What created this image of his shortness was the height of his generals and those soldiers in his Imperial Guard. Generals like Augereau, Massena and Serurier were well over 6 feet tall and they seemed to tower over the younger general. In fact, when these very generals first encountered Napoleon (then called General Bonaparte), they thought that their height gave them an advantage over Napoleon.
Wow, were they wrong!
When the young general reached northern Italy to take command of the French Army there, the army was in bad shape; they were without proper supplies and were almost totally without discipline.
The Army of Northern Italy was divided into three corps under generals Massena, Augereau and Serurier.
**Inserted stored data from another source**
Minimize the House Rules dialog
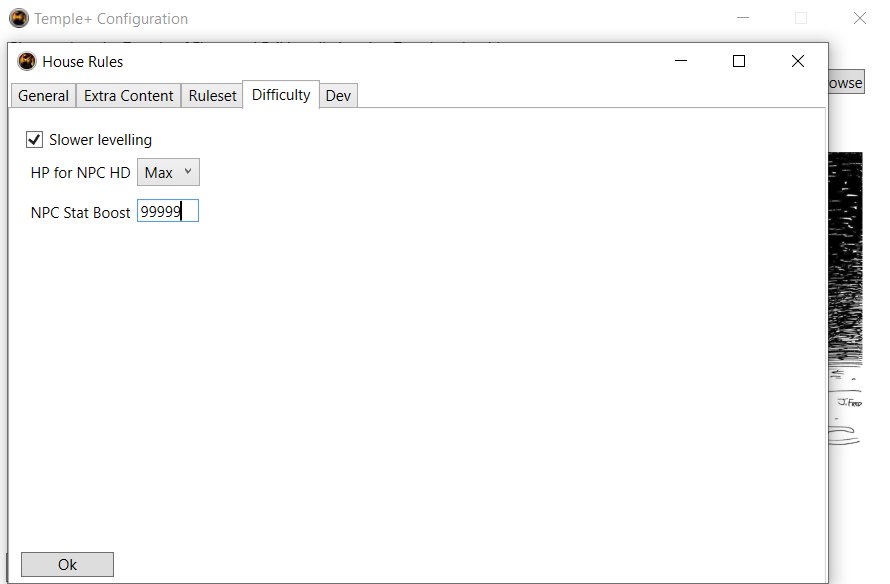Screen dimensions: 890x584 [681, 62]
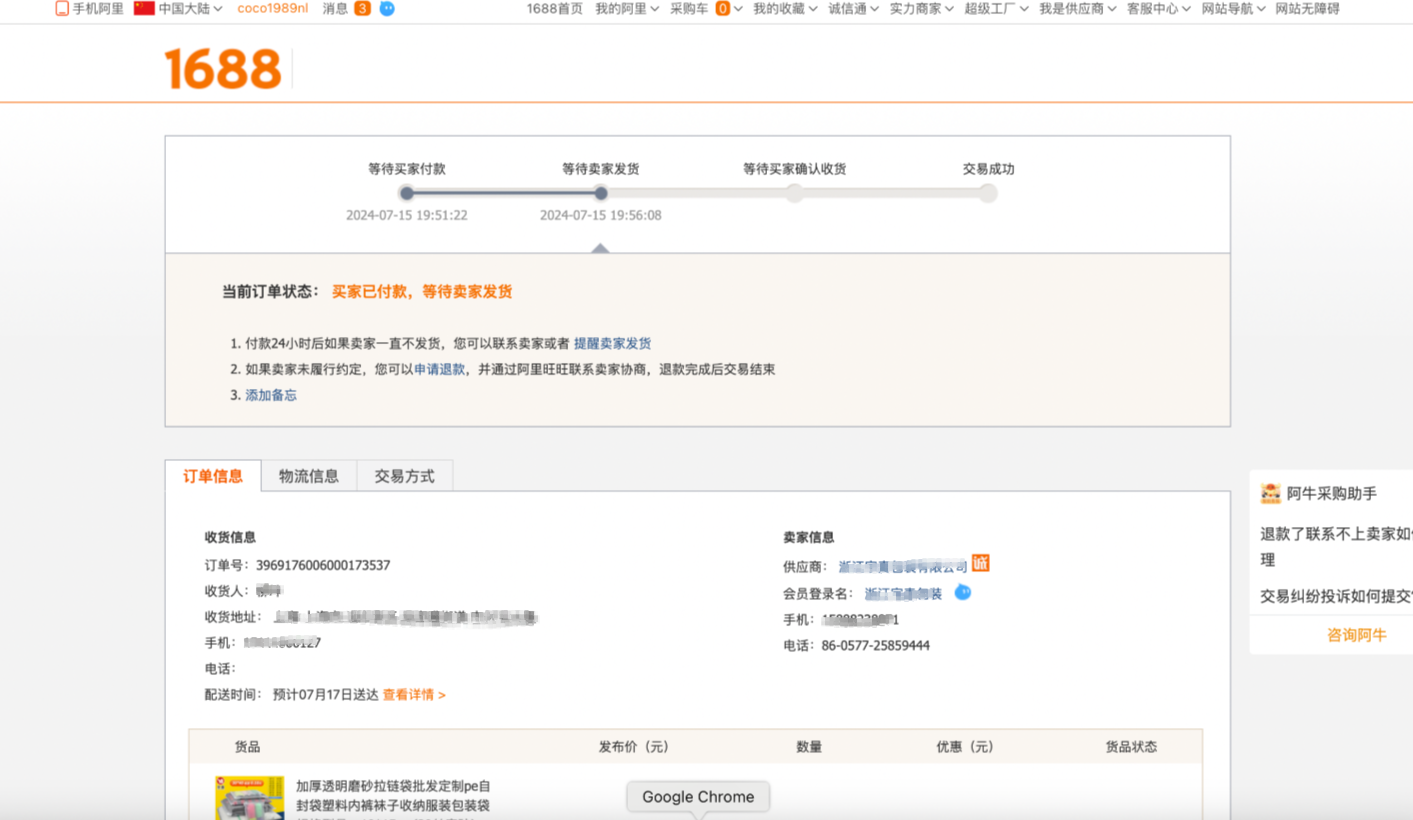Image resolution: width=1413 pixels, height=820 pixels.
Task: Expand the 中国大陆 region dropdown
Action: coord(190,9)
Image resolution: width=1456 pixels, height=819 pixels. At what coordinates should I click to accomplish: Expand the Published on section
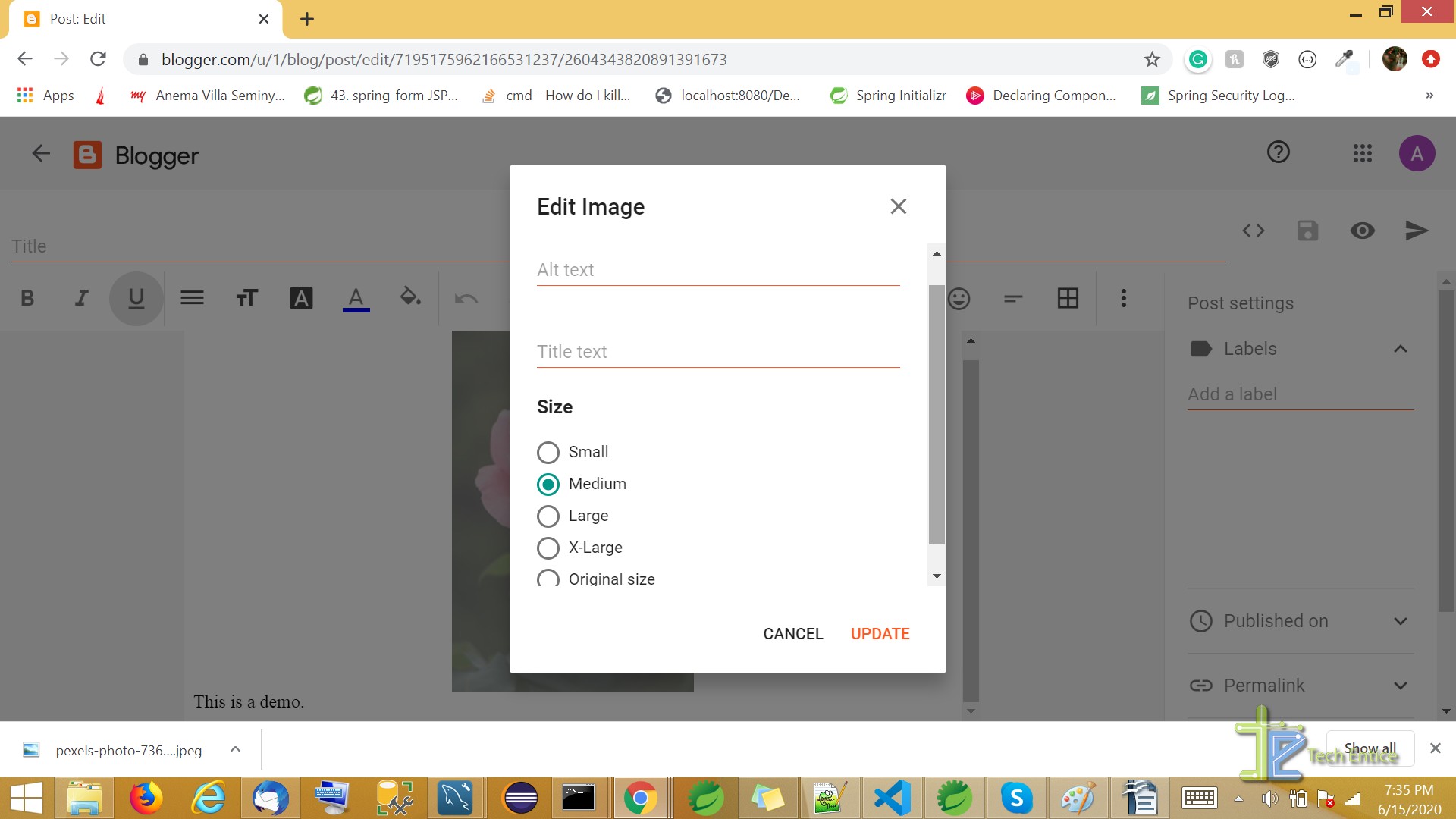click(x=1399, y=621)
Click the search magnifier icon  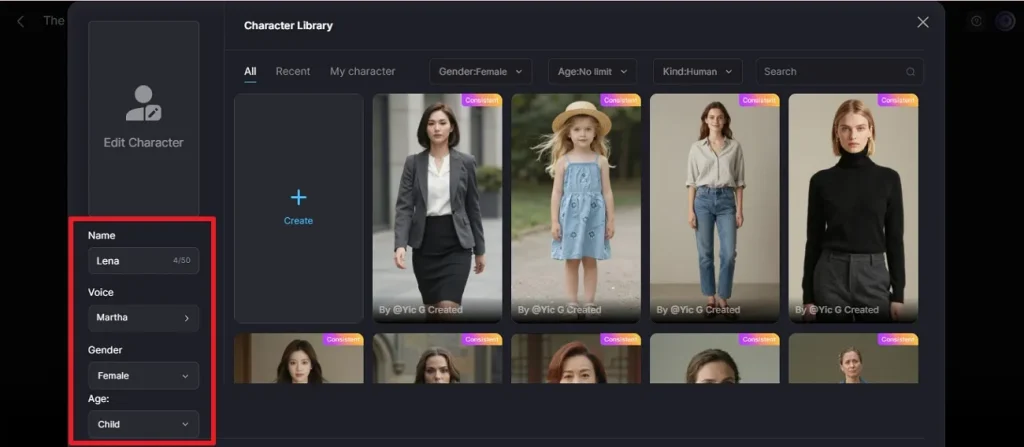tap(910, 72)
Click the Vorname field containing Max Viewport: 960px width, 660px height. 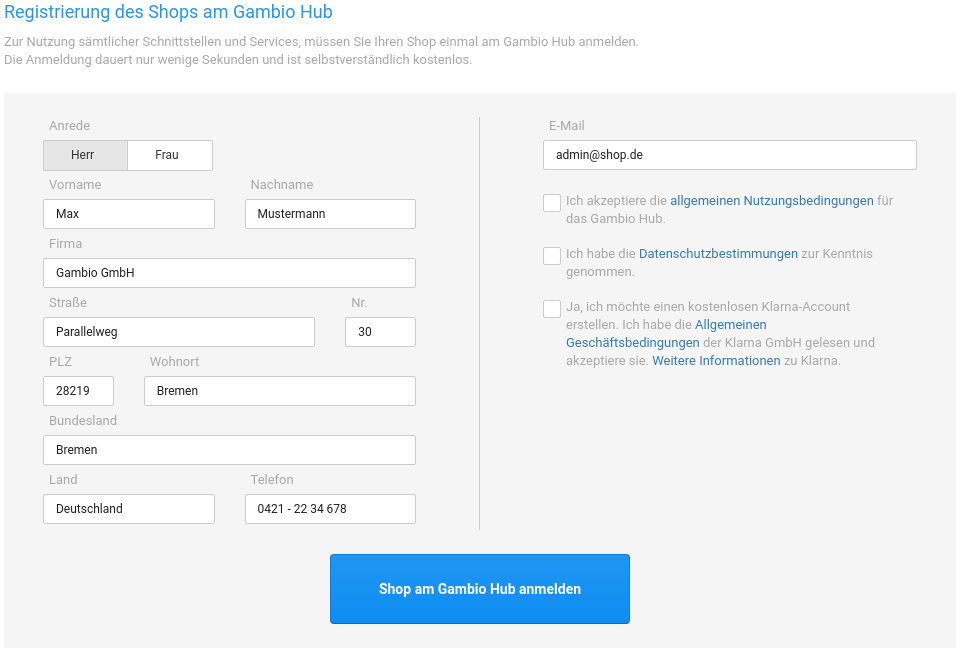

All three were battle-hardened commanders of the armies of revolutionary France and very tall. Each had already served a long time in command situations and they resented this young general who was only 26 years old.
So when Napoleon entered the headquarters for the first time, the three generals did not even rise to meet him. In fact, Augereau kept his feet propped atop the table. Napoleon had won no victories under his own command as yet and they doubted his command capabilities and determination.
The young general said nothing about their attitude but he calmly removed his hat and set it on the table. Augereau, sometimes a bully, began to feel uncomfortable at the cool character of the fresh commander.
Napoleon placed his palms on the table and leaned toward the generals. He looked each of them in the eye and announced that they would fight to victory. They would fight with discipline, with speed and with unshakeable will and Napoleon would lead them.
"What has gone before does not matter. The failures of the past are not my failures."
Slowly, Augereau removed his feet from the table.
Napoleon continued to lay out his plans and what he expected from his generals.
"You will fight with determination. You will march far and march fast. Speed and surprise will achieve more than guns."
Simple enough. There was no room for discussion or haughtiness.
When Napoleon stood to leave, the three older generals leaped to their feet at attention. When Napoleon was gone from the room, Augereau stared at the others and said in quiet astonishment, "the little bougre scared the water out of me." Being tall wasn't such an advantage after all.
Napoleon enjoyed being around tall people and when he created his Imperial Guard, he wanted them all to be at least 6 feet tall. In all the paintings and in people's memories, Napoleon always looked shorter than he really was. But to his enemies, he looked like a giant.